===== Source information

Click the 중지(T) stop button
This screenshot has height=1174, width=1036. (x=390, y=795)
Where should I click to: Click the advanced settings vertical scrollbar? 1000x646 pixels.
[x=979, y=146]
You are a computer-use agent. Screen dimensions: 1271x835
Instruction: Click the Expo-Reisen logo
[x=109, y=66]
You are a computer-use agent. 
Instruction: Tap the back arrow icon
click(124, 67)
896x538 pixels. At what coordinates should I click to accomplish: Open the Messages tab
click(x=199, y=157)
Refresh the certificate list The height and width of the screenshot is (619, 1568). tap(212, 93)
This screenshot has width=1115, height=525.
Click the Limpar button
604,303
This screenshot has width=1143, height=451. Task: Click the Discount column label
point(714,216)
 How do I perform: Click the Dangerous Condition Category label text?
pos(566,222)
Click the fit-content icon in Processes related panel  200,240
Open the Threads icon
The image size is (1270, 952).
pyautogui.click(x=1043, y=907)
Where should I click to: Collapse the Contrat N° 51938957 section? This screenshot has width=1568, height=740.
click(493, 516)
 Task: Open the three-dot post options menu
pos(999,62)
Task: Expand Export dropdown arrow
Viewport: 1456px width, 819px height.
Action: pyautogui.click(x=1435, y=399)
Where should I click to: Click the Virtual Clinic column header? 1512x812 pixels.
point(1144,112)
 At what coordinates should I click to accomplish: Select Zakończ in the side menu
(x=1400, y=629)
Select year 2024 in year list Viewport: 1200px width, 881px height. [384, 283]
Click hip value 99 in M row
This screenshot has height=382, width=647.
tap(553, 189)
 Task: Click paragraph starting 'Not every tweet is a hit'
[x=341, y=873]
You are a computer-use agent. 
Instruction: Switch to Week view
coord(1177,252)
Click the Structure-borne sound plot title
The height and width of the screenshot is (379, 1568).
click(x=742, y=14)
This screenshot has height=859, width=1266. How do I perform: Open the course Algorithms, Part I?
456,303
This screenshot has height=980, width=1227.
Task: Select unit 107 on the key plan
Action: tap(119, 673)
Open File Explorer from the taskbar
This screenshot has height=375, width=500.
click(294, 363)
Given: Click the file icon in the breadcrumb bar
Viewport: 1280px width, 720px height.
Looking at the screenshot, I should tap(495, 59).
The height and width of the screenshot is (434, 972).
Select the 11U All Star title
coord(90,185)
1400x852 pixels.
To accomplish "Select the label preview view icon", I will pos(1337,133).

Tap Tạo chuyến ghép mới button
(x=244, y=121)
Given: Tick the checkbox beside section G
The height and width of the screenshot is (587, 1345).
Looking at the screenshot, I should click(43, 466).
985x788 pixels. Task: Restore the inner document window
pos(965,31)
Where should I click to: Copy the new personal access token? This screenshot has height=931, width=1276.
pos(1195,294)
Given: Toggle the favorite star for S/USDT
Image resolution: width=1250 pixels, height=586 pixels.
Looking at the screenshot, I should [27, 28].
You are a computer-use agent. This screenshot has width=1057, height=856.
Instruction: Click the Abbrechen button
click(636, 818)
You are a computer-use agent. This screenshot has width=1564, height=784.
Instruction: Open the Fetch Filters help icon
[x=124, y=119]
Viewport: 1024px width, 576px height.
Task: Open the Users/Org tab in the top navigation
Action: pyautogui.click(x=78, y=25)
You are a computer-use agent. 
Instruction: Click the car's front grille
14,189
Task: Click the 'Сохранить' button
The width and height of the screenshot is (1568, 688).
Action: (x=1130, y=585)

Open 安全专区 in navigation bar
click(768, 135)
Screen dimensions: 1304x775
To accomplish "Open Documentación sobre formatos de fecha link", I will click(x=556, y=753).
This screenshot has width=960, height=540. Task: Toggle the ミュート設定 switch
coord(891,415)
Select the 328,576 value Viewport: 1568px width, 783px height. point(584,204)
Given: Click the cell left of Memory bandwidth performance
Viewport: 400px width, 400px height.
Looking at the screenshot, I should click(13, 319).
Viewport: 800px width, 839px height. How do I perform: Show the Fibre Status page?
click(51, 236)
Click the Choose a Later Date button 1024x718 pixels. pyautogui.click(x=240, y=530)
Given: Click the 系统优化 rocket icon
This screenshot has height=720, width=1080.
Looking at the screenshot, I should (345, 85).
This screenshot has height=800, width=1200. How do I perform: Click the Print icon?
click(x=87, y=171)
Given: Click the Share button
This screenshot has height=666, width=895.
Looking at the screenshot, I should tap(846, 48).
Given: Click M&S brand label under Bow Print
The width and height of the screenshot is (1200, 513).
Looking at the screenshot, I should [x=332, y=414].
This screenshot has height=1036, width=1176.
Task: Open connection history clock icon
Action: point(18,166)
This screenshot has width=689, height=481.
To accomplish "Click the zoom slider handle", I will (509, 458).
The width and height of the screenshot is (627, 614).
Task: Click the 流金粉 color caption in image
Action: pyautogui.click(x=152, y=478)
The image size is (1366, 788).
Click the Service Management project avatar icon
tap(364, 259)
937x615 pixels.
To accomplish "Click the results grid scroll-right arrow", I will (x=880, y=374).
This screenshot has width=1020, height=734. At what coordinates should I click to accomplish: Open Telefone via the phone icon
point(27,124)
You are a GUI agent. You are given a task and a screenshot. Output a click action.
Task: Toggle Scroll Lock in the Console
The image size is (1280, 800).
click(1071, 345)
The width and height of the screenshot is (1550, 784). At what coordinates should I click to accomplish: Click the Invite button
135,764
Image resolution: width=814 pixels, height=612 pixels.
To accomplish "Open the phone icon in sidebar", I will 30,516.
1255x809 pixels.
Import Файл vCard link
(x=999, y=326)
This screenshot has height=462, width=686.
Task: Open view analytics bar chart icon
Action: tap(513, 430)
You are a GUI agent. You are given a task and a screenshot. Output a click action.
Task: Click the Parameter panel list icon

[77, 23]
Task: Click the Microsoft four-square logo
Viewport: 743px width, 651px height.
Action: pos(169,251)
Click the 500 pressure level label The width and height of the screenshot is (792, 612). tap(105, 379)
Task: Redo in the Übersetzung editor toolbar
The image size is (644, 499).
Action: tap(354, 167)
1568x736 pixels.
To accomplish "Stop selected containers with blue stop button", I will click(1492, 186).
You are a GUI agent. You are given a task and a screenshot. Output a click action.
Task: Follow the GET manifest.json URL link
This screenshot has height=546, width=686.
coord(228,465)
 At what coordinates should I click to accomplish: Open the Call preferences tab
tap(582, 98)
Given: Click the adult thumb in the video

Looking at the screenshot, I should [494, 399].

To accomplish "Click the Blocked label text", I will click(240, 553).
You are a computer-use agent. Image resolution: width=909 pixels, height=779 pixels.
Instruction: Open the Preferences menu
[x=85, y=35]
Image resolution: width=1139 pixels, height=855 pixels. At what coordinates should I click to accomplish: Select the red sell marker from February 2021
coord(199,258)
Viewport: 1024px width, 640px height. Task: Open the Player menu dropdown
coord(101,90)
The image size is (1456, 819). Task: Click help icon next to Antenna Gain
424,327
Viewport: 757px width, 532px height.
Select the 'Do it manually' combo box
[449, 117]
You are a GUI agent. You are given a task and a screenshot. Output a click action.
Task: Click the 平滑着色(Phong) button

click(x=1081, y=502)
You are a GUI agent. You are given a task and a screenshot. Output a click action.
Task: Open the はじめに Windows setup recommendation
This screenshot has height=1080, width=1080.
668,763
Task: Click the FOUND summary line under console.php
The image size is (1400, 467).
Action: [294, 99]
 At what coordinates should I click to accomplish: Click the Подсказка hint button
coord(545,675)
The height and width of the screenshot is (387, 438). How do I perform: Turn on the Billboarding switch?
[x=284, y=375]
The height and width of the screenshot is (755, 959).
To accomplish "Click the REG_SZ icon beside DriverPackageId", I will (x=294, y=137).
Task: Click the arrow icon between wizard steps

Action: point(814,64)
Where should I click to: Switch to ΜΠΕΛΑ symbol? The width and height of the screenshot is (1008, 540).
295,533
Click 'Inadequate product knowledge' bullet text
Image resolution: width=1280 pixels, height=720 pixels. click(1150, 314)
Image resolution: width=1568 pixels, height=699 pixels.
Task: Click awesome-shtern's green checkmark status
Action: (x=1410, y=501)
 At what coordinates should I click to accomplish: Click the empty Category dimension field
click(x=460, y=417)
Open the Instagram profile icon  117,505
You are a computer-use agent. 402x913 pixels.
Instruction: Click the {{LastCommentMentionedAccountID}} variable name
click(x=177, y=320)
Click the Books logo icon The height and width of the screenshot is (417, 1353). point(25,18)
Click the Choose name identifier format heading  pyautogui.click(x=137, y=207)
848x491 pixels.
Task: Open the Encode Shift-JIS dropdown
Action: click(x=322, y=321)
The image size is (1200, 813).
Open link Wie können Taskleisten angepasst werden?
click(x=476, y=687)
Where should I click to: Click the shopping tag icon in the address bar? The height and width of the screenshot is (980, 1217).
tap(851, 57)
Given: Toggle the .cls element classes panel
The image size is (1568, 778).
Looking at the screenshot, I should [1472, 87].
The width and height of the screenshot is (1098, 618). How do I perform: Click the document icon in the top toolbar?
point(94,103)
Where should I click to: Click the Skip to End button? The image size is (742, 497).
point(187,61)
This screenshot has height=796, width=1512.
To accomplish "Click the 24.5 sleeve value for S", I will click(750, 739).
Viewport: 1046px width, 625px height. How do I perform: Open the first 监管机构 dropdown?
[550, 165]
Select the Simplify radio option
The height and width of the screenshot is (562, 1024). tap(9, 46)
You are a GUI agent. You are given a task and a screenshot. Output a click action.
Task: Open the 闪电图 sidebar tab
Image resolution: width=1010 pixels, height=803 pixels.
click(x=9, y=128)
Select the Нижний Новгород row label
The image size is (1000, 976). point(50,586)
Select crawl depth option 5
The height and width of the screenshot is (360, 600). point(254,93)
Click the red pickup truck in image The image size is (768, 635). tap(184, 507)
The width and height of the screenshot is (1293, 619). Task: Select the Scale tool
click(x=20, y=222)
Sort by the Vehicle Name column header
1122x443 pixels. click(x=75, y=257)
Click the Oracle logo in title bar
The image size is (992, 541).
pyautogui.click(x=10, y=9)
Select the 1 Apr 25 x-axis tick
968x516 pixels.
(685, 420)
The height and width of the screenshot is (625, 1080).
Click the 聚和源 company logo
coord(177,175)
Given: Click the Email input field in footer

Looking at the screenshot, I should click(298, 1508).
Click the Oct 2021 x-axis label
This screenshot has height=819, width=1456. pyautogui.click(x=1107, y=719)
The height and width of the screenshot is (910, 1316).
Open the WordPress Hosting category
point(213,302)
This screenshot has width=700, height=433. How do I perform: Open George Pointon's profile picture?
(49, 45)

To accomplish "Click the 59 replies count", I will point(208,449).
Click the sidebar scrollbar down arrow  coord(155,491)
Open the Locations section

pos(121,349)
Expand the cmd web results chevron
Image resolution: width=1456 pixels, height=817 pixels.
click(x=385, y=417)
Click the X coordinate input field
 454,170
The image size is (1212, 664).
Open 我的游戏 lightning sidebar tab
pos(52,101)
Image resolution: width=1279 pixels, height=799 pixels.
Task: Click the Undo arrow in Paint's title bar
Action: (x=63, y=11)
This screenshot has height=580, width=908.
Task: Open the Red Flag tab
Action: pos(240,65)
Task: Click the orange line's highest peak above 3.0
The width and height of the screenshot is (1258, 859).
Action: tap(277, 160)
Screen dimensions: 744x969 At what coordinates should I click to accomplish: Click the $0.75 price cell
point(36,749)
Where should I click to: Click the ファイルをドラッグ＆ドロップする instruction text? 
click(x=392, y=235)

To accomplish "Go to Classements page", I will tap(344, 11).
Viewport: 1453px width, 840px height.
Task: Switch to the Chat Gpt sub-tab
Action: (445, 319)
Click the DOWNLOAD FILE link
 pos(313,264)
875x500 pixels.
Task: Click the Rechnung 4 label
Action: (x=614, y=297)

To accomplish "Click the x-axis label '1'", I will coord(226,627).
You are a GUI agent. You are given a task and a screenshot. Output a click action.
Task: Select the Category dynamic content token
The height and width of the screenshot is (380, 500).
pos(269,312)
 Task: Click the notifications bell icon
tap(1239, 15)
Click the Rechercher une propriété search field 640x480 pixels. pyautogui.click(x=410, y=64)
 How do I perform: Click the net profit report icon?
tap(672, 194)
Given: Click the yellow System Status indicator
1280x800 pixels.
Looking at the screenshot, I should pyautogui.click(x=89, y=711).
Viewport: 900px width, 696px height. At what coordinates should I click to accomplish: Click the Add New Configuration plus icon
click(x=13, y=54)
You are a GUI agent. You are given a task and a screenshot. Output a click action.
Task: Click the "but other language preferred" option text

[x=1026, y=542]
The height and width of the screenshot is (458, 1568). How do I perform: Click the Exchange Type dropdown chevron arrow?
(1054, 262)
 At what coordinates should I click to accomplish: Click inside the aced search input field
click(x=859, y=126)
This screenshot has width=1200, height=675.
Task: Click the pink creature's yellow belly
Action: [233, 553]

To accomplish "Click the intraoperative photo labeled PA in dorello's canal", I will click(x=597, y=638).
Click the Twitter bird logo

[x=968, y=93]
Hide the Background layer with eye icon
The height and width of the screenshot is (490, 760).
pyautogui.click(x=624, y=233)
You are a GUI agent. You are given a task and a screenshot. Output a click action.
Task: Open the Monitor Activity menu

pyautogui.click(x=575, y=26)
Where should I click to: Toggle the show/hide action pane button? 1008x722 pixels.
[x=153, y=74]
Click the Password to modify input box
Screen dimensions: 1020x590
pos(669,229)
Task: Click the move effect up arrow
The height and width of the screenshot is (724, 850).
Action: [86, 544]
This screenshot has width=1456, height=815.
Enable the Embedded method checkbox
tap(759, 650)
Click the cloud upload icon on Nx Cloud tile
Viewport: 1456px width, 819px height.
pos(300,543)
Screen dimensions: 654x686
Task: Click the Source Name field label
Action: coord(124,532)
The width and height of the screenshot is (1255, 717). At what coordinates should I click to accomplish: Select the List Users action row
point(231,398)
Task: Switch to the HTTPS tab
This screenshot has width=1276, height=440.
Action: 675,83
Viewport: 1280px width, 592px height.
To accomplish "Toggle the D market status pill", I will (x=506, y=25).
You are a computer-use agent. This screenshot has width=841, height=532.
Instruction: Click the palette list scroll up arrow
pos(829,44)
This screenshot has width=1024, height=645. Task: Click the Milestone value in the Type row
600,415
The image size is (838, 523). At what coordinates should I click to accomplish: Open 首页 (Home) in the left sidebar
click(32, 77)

==========

The required output is the set of lines from the first line of the data through the line that contains "This screenshot has width=1115, height=525.", transcribed exactly.

## [Expected answer]
Click the 중지(T) stop button
This screenshot has height=1174, width=1036. (x=390, y=795)
Where should I click to: Click the advanced settings vertical scrollbar? 1000x646 pixels.
[x=979, y=146]
You are a computer-use agent. Screen dimensions: 1271x835
Instruction: Click the Expo-Reisen logo
[x=109, y=66]
You are a computer-use agent. 
Instruction: Tap the back arrow icon
click(124, 67)
896x538 pixels. At what coordinates should I click to accomplish: Open the Messages tab
click(x=199, y=157)
Refresh the certificate list The height and width of the screenshot is (619, 1568). tap(212, 93)
This screenshot has width=1115, height=525.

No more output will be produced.